### Directions:
Reproduce the data below verbatim, from the line that contains "Click India's 67.7 percentage cell" through the line that contains "(x=166, y=186)", inclusive.

### Provided data:

════════════════════

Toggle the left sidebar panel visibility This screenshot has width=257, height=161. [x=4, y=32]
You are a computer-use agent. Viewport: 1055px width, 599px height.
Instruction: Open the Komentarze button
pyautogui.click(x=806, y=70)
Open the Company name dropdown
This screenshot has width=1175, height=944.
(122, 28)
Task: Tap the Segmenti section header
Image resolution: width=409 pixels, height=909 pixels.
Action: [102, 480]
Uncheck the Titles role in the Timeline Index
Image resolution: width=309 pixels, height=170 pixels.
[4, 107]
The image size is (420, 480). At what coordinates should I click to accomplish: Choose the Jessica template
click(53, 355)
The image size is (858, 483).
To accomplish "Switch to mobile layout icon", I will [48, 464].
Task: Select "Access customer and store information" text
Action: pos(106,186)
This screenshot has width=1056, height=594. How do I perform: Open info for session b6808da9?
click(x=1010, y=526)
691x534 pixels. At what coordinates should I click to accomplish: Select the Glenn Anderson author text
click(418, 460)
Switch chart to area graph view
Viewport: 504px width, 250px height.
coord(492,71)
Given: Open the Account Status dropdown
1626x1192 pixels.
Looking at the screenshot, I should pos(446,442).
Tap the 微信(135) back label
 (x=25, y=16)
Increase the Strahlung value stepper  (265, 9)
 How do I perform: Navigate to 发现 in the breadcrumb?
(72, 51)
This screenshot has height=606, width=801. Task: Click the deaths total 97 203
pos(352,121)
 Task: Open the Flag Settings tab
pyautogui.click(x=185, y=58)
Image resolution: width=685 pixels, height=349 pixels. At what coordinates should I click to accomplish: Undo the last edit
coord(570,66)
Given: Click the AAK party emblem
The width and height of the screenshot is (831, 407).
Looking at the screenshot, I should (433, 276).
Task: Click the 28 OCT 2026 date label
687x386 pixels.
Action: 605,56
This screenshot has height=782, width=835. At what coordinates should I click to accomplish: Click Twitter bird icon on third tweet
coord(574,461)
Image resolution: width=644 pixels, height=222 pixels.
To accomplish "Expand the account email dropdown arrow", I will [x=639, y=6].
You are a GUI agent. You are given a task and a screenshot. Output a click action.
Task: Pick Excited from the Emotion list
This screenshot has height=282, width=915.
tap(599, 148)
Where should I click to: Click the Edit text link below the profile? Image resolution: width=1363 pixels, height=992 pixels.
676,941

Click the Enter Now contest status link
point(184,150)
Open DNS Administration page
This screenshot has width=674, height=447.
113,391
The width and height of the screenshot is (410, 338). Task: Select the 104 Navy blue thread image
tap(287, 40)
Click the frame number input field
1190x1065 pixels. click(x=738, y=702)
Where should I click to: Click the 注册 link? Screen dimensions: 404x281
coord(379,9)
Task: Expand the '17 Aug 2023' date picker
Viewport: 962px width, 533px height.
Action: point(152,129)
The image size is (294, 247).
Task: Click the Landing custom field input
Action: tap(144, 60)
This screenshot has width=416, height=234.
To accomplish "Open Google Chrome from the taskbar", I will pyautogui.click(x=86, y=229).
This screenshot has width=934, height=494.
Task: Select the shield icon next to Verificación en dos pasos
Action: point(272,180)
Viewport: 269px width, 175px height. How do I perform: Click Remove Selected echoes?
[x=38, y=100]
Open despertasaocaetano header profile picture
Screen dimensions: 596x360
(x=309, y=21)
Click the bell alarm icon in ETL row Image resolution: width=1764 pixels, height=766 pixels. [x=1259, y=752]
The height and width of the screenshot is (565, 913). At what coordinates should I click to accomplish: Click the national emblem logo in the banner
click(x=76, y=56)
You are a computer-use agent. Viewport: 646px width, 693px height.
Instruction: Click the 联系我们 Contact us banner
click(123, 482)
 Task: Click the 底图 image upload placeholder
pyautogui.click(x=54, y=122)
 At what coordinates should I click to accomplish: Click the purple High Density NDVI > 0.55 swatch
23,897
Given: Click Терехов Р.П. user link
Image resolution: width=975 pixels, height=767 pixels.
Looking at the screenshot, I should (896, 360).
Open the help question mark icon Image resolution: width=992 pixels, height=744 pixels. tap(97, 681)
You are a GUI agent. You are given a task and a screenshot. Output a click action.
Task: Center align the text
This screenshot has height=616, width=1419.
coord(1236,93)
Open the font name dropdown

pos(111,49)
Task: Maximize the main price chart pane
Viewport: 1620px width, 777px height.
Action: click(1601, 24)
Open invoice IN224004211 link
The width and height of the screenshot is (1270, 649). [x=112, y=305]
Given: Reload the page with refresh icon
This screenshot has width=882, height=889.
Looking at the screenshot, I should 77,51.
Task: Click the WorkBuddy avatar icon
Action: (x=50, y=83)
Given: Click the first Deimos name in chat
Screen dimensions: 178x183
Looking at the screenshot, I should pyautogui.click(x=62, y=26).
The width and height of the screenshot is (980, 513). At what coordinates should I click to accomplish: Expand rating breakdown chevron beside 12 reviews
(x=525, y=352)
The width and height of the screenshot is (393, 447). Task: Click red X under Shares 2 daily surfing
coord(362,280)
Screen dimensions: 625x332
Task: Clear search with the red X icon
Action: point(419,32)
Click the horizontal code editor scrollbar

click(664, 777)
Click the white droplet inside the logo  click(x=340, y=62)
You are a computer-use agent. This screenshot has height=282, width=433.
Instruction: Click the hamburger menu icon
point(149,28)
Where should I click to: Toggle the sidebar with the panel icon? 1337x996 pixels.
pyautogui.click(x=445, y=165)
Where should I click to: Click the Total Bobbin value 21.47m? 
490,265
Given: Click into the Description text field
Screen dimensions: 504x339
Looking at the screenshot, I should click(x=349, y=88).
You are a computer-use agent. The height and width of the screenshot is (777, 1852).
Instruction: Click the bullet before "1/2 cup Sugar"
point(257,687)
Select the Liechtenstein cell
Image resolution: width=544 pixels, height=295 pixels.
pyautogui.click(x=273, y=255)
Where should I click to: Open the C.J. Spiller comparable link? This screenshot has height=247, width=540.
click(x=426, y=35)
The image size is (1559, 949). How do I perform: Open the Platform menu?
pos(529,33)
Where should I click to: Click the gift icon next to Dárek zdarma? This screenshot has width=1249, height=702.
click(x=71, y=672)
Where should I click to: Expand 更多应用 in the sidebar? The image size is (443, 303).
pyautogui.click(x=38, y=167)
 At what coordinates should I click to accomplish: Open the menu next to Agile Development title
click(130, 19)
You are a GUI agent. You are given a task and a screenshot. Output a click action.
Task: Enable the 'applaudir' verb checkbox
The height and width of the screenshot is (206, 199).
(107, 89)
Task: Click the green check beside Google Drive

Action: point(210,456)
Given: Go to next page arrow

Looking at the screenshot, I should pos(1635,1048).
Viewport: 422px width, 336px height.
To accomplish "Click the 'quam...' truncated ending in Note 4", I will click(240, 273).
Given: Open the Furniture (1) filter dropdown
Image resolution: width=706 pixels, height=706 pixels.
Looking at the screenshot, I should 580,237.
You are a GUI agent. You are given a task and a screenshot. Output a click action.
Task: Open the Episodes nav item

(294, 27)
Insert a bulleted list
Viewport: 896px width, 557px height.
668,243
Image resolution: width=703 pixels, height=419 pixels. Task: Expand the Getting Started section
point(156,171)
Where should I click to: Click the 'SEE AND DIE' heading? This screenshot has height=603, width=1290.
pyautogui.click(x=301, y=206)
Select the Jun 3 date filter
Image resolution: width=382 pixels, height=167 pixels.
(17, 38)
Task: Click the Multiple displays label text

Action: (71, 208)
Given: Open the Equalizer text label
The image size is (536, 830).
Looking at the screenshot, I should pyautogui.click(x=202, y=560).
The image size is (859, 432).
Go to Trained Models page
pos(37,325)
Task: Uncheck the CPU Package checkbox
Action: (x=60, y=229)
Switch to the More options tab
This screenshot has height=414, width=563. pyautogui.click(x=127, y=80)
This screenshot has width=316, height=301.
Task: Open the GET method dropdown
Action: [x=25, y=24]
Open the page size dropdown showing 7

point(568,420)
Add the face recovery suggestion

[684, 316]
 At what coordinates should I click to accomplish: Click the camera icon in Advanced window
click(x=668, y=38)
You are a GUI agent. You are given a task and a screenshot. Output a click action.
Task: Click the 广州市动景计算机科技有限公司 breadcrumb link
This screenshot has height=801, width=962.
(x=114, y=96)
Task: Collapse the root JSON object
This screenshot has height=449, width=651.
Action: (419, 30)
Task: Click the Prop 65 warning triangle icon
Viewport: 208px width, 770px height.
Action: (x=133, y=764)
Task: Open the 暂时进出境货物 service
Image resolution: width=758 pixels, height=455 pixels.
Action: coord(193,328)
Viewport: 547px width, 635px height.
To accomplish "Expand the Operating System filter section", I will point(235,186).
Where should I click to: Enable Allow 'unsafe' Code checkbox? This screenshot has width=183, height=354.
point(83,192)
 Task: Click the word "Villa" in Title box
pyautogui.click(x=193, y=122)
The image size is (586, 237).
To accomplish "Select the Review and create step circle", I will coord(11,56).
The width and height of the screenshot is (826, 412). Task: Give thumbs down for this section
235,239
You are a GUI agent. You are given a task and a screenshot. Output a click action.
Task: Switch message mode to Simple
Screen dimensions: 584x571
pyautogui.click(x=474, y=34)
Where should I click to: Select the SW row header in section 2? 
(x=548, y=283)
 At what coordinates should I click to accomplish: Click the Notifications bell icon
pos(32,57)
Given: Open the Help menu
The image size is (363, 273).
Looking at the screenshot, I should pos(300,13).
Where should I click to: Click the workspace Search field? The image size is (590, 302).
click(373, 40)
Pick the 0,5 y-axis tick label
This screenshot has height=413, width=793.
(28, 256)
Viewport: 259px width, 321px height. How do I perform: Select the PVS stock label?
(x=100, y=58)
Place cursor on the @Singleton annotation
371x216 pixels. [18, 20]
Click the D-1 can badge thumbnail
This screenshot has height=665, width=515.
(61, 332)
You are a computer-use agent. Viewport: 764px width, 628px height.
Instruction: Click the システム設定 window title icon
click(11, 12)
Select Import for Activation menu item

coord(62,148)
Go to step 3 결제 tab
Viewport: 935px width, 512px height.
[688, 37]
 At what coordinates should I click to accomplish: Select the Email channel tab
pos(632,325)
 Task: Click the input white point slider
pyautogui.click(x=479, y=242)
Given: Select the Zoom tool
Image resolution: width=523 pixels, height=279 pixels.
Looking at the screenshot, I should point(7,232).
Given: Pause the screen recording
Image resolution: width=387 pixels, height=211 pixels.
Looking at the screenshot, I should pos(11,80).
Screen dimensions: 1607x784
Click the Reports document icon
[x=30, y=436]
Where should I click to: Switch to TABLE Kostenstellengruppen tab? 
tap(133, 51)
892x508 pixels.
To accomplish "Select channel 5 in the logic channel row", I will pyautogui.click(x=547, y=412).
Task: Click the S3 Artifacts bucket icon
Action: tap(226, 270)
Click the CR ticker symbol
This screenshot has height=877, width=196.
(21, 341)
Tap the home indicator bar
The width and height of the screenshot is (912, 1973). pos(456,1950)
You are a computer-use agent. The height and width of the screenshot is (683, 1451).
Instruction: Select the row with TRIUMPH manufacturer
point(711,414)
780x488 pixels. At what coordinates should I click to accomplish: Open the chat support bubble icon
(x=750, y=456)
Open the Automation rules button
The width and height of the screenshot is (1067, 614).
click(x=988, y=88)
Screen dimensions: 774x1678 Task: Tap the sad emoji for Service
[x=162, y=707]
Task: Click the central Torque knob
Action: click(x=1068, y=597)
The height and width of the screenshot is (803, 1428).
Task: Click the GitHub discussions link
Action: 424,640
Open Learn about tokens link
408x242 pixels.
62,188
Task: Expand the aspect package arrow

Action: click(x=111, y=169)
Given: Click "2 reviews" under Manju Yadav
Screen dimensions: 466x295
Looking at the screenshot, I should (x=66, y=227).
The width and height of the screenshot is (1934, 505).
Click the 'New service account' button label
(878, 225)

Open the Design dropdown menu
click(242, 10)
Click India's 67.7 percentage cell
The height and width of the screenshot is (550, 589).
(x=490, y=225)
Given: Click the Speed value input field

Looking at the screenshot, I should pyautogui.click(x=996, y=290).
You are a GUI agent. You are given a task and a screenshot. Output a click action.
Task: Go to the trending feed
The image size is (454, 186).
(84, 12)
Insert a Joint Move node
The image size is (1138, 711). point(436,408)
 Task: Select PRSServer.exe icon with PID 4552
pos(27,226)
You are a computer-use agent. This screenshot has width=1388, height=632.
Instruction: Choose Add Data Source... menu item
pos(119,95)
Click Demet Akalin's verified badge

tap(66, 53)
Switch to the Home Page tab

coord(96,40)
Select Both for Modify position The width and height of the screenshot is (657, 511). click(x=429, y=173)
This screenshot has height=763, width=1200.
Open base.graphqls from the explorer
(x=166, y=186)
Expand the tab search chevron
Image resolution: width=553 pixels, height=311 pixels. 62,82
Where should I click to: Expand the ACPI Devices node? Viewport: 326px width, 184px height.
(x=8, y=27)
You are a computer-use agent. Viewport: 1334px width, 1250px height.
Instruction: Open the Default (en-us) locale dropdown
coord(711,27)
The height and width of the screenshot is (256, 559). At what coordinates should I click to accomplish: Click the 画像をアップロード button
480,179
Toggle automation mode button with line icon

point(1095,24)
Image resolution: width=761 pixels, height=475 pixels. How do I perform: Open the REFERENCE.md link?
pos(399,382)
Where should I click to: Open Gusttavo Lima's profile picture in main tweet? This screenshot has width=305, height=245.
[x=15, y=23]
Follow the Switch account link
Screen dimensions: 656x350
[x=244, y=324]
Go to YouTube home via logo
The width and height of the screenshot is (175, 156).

════════════════════

### Output for this task:
Click India's 67.7 percentage cell
The height and width of the screenshot is (550, 589).
(x=490, y=225)
Given: Click the Speed value input field

Looking at the screenshot, I should pyautogui.click(x=996, y=290).
You are a GUI agent. You are given a task and a screenshot. Output a click action.
Task: Go to the trending feed
The image size is (454, 186).
(84, 12)
Insert a Joint Move node
The image size is (1138, 711). point(436,408)
 Task: Select PRSServer.exe icon with PID 4552
pos(27,226)
You are a computer-use agent. This screenshot has width=1388, height=632.
Instruction: Choose Add Data Source... menu item
pos(119,95)
Click Demet Akalin's verified badge

tap(66, 53)
Switch to the Home Page tab

coord(96,40)
Select Both for Modify position The width and height of the screenshot is (657, 511). click(x=429, y=173)
This screenshot has height=763, width=1200.
Open base.graphqls from the explorer
(x=166, y=186)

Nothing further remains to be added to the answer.